Sir, I refer to your “The City must not be forgotten in Brexit talks” September 29. In view of the City’s real existential problem, I find it a bit irrelevant
Creative financial engineers tricked or ably lobbied bank regulators into accommodating their wishes for leverage maximization/equity minimization, by introducing risk weighted bank capital requirements nonsensically based on that what’s perceived as risky is more dangerous to bank system than what’s perceived as safe.
That caused loan officers to allocate credit not as it used to by means risk adjusted interest rates but to allocate it by means of risk adjusted returns on equity. If the City of London is to survive as one of the prime banking centers of the world it needs to get rid of that distortion.
FT, without fear and without favor dare to think what would have been of the City of London if in the 19th Century it had to operate under the thumb of Basel Committee inspired risk adverse regulations?
PS. And if in 1910 that savvy loan officer George Banks had been asked about risk-weights, Tier 1 capital and CoCos, I am sure he would have gone to fly a kite.
February 26, 2020
Do we need bankers, as in good loan officers, or bankers, as in creative financial engineers?

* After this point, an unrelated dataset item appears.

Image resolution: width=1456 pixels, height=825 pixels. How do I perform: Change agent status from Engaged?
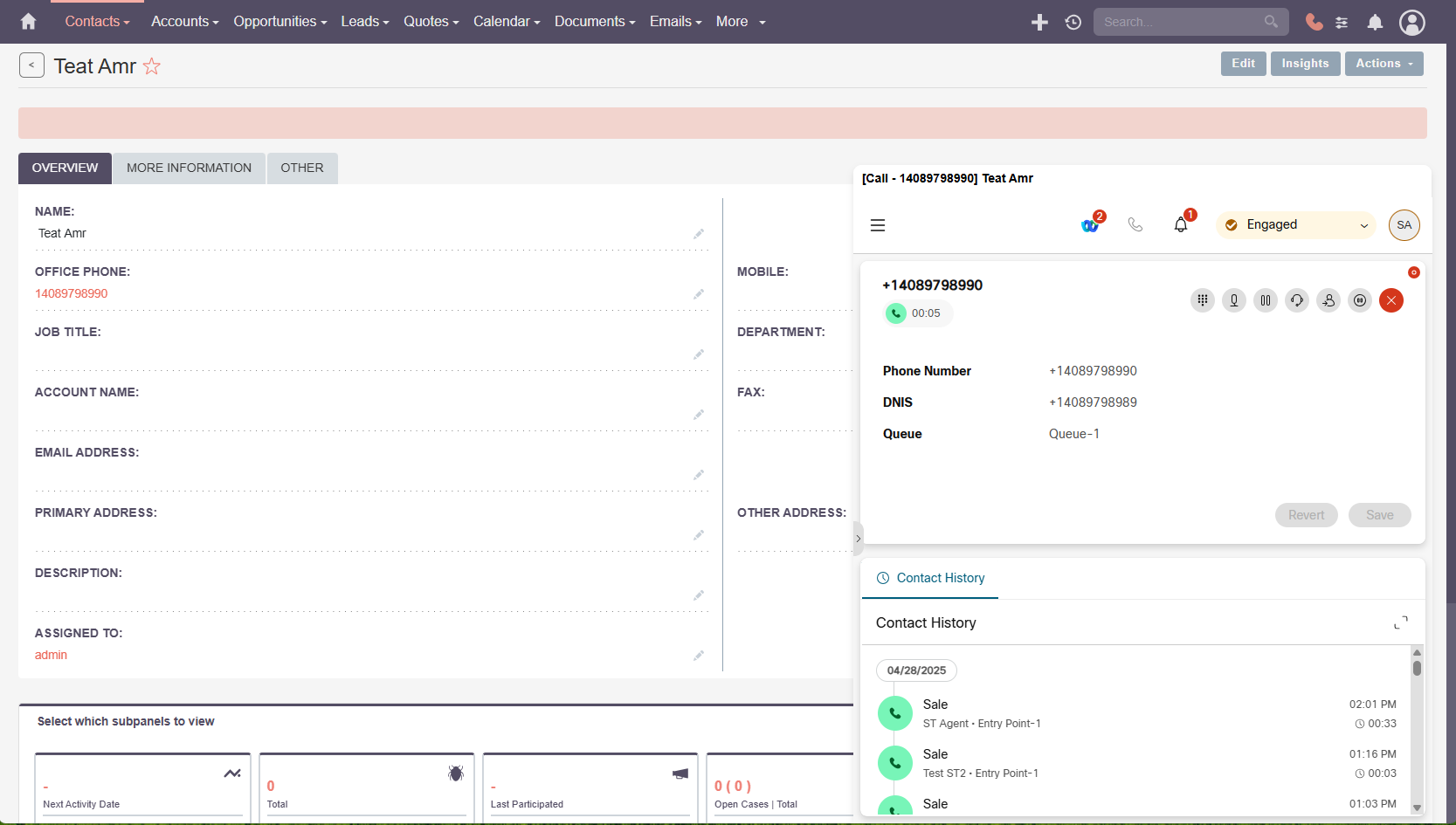[x=1295, y=224]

Sir, I refer to your “Europe’s banks are losing the global race for talent” February 25. In general terms, and most especially with “Banks, like the best football clubs, should nurture their young talent”, I agree completely. That said my concern with respect to all banks, not just European, is about what banks would benefit us the most.
For around 600 years banks allocated their credit to what bankers thought would produce the highest risk adjusted net profit margins, something which required them to consider interest rates and operation costs. In those days good loan officers were of utmost importance.
After the introduction of risk weighted bank capital requirements, banks now allocate their credit to what bankers think will produce them the highest risk adjusted net profit margins adjusted to capital requirements, something which now, besides interest rates and operation costs requires them to consider leverage possibilities. In this new kind of banking creative financial engineers have an important role to play.
I am convinced traditional banking not only satisfied much more efficiently the credit needs of our economies but was also much less dangerous in terms of financial stability than “modern” banking.
But Sir, you don’t have to take my non-PhD opinion on that. In his 2018 autobiography “Keeping at It” late Paul Volcker wrote: “Over time, the inherent problems with the risk weighted bank capital-based approach became apparent. The assets assigned the lowest risk, for which capital requirements were therefore low or nonexistent, were those that had the most political support: sovereign credits and home mortgages. Ironically, losses on those two types of assets would fuel the global crisis in 2008 and a subsequent European crisis in 2011.”
Yes, Europe and the world, of course needs a new generation of bankers, but before that, for our own good, let’s make sure they have the right type of banks to lead.